Para algunas aplicaciones de terapia génica del SNC, puede ser necesario controlar la actividad transcripcional. Para este fin, puede obtenerse la regulación farmacológica de la expresión génica con vectores víricos incluyendo diversos elementos reguladores y promotores sensibles a fármacos como se describe, por ejemplo, en Haberma et al. (1998) Gene Ther. 5:1604-16011; y Ye et al. (1995) Science 283:88-91.
En ciertas realizaciones, la concentración o el título del vector en la composición es de al menos: (a) 5, 6, 7, 8, 9, 10, 15, 20, 25, o 50 (x 1012 gp/ml); (b) 5, 6, 7, 8, 9, 10, 15, 20, 25, o 50 (x 109 tu/ml); o (c) 5, 6, 7, 8, 9, 10, 15, 20, 25, o 50 (x 1010 iu/ml).
En un aspecto de la descripción, el transgén codifica una molécula biológicamente activa, cuya expresión en el SNC provoca la corrección al menos parcial de la neuropatología y/o la estabilización de la progresión de la enfermedad. En algunos casos, el producto transgénico terapéutico es una proteína IGF-1 que alivia y/o previene los síntomas de ALS. Véase, Roaul et al. (2005) Nat. Med. 11(4):423-428 y Ralph et al. (2005) Nat. Med. 11(4):429-433. En otros aspectos de la descripción, se codifican dos transgenes, por ejemplo, IGF-1 y VEGF, cuya expresión en el SNC provoca la corrección al menos parcial de la neuropatología, tal como el alivio y/o la prevención y/o estabilización y/o ralentización de la progresión de los síntomas de ALS.
En un aspecto cuando se realizan estos métodos, el transgén expresa una cantidad terapéutica de factor de crecimiento de insulina-1 (IGF-1), calbindina D28, parvalbúmina, HIF1-alfa, SIRT-2, VEGF, SMN-1, SMN-2, CNTF (factor neurotrófico ciliar), sonic hedgehog (shh), eritropoyetina (EPO), lisilo oxidasa (LOX), progranulina, prolactina, grelina, neuroserpina, angiogenina y lactógeno placentario.

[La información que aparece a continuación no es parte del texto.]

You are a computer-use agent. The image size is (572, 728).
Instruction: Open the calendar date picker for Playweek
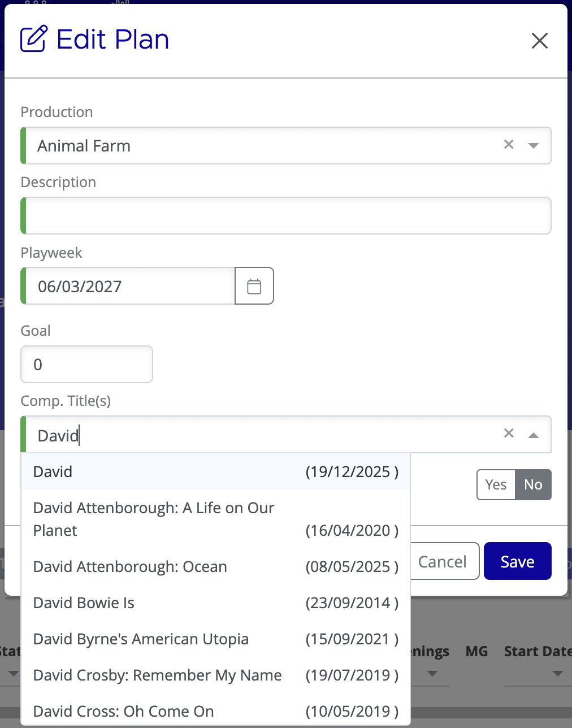254,285
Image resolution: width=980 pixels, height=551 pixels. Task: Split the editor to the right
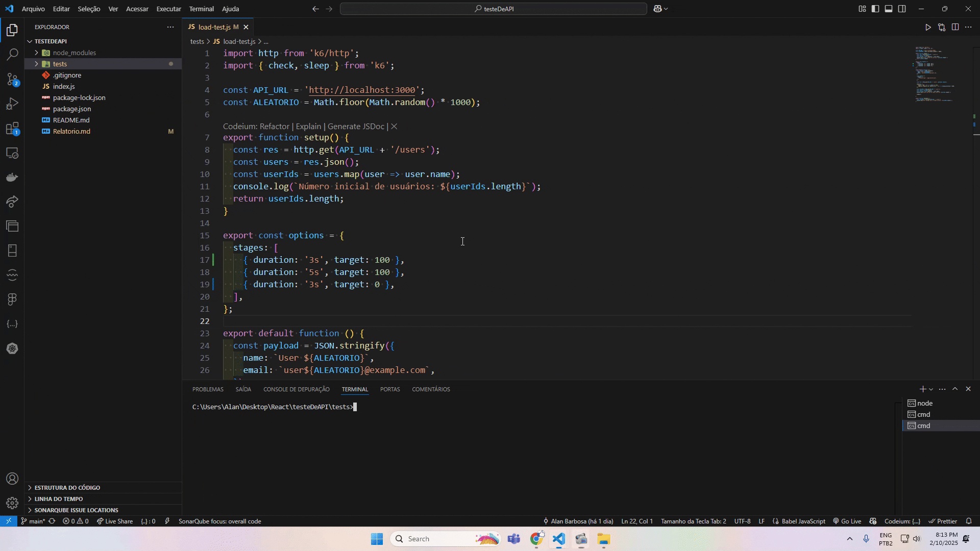point(955,27)
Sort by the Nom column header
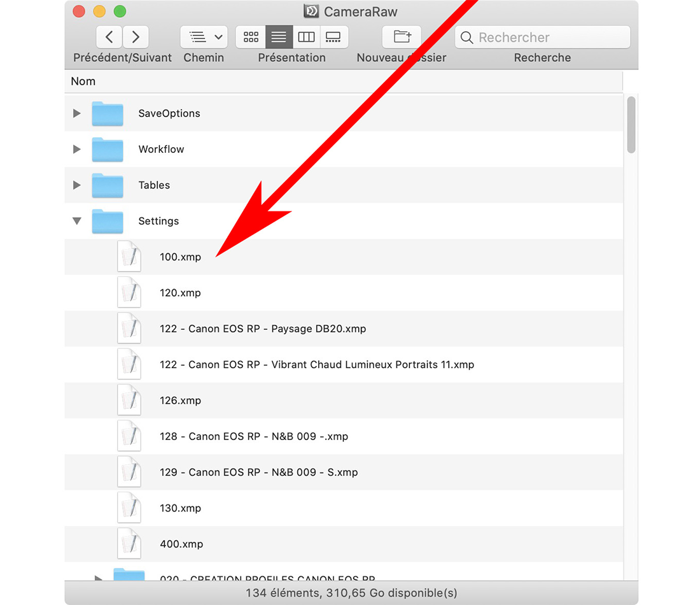The width and height of the screenshot is (700, 605). tap(83, 81)
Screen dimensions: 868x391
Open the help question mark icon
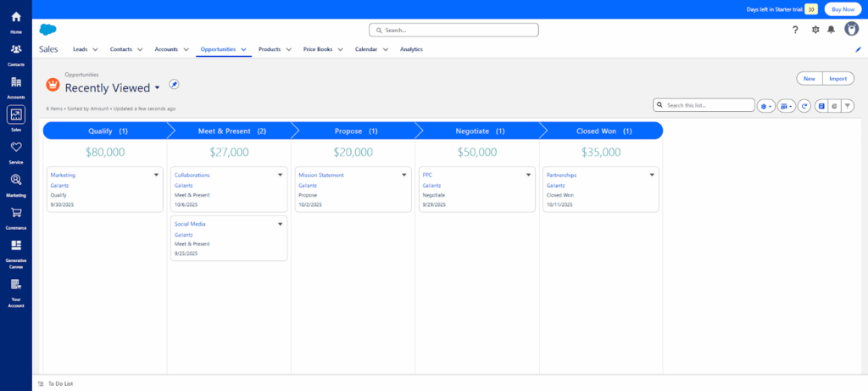click(795, 30)
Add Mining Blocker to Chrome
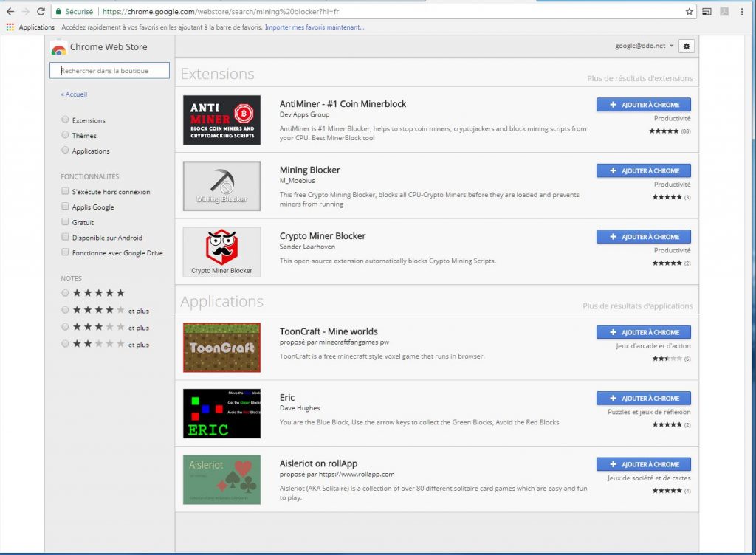 [643, 170]
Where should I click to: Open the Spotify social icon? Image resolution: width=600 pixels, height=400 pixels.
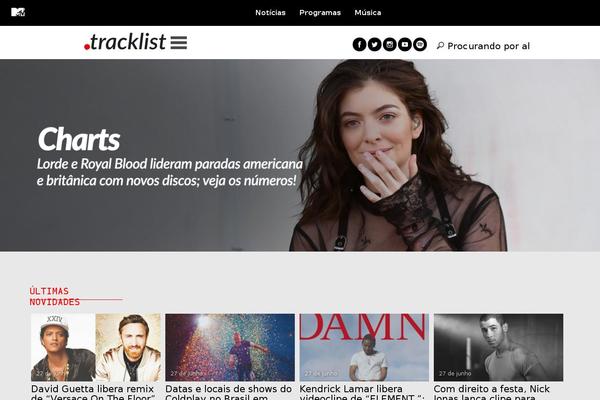pyautogui.click(x=420, y=44)
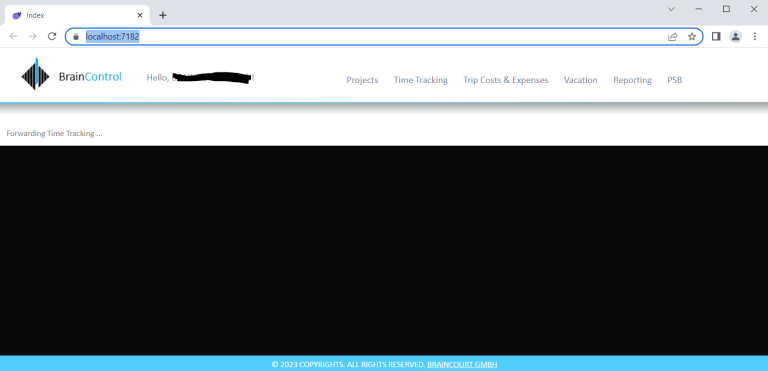
Task: Open the profile avatar icon
Action: click(735, 36)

Para suministrar la solución u otra composición que contenga el vector vírico específicamente a una región particular del sistema nervioso central, tal como a un ventrículo particular, por ejemplo, a los ventrículos laterales o al cuarto ventrículo del cerebro, se puede administrar por microinyección estereotáxica. Por ejemplo, en el día de la cirugía, los pacientes tendrán el armazón base estereotáxico fijado en su sitio (atornillado en el cráneo). Se harán imágenes del cerebro con el armazón base estereotáxico (MRI-compatible con marcas fiduciarias) usando MRI de alta resolución. Las imágenes MRI después se transferirán a un ordenador que ejecuta el software estereotáxico. Se usará una serie de imágenes coronales, sagitales y axiales para determinar el sitio diana de la inyección del vector y la trayectoria. El software traduce directamente la trayectoria en coordenadas tridimensionales apropiadas para el armazón estereotáxico. Se taladrarán agujeros de trepanación por encima del sitio de entrada y el aparato estereotáxico localizado con la aguja implantada a la profundidad dada. Después se inyectará la solución de vector en un vehículo farmacéuticamente aceptable. Pueden usarse vías adicionales de administración, por ejemplo, aplicación cortical superficial bajo visualización directa u otra aplicación no estereotáxica.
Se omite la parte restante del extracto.